Work instructions: The data below holds a line containing "This screenshot has height=767, width=1360." and a line containing "You are a computer-use agent. This"; please quote exactly those two lines and every line between them, and nothing else.

Saved data entries
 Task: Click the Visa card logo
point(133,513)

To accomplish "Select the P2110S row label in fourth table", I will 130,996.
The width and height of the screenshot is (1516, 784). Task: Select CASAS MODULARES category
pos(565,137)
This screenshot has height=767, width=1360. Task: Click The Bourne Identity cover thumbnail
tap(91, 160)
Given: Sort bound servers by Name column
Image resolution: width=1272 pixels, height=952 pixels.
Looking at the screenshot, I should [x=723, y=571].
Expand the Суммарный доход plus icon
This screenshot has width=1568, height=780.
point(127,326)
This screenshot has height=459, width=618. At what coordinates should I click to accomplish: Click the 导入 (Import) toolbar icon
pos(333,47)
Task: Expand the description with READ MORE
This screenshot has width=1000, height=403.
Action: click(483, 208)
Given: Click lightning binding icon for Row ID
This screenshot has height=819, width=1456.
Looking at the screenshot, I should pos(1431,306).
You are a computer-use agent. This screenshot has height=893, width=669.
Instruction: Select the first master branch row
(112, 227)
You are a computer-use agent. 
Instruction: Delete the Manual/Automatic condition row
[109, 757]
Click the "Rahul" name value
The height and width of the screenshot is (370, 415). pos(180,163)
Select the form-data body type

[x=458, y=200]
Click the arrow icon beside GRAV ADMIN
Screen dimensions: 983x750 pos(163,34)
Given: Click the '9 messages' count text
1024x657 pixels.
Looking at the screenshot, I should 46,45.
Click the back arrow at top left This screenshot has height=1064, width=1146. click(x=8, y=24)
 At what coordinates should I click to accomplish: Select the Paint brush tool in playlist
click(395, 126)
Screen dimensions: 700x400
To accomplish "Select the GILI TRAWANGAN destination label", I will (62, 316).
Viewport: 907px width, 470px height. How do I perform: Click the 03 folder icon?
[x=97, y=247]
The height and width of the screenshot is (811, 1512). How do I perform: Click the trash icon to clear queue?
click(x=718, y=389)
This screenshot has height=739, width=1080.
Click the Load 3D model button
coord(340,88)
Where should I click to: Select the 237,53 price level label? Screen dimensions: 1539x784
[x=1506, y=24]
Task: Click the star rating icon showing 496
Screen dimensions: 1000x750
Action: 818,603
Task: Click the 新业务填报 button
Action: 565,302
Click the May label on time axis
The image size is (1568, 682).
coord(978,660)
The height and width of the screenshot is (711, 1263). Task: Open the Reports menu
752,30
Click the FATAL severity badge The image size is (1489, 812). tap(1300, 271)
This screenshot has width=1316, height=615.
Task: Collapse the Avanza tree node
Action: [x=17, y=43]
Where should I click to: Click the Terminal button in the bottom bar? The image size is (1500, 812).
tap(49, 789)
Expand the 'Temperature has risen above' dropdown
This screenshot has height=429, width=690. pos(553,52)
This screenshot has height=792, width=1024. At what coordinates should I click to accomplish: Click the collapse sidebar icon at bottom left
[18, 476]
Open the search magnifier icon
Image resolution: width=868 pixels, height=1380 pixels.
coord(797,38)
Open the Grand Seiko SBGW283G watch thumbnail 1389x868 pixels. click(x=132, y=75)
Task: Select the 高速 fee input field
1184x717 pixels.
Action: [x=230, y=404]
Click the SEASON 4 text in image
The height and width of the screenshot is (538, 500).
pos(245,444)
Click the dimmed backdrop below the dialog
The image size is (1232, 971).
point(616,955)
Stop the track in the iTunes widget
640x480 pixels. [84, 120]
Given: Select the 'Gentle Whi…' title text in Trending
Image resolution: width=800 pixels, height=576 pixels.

Answer box:
This screenshot has height=767, width=1360. Task: Click The Bourne Identity cover thumbnail
tap(91, 160)
Given: Sort bound servers by Name column
Image resolution: width=1272 pixels, height=952 pixels.
Looking at the screenshot, I should [x=723, y=571].
Expand the Суммарный доход plus icon
This screenshot has width=1568, height=780.
point(127,326)
This screenshot has height=459, width=618. At what coordinates should I click to accomplish: Click the 导入 (Import) toolbar icon
pos(333,47)
Task: Expand the description with READ MORE
This screenshot has width=1000, height=403.
Action: click(483, 208)
Given: Click lightning binding icon for Row ID
This screenshot has height=819, width=1456.
Looking at the screenshot, I should pos(1431,306).
You are a computer-use agent. This screenshot has height=893, width=669.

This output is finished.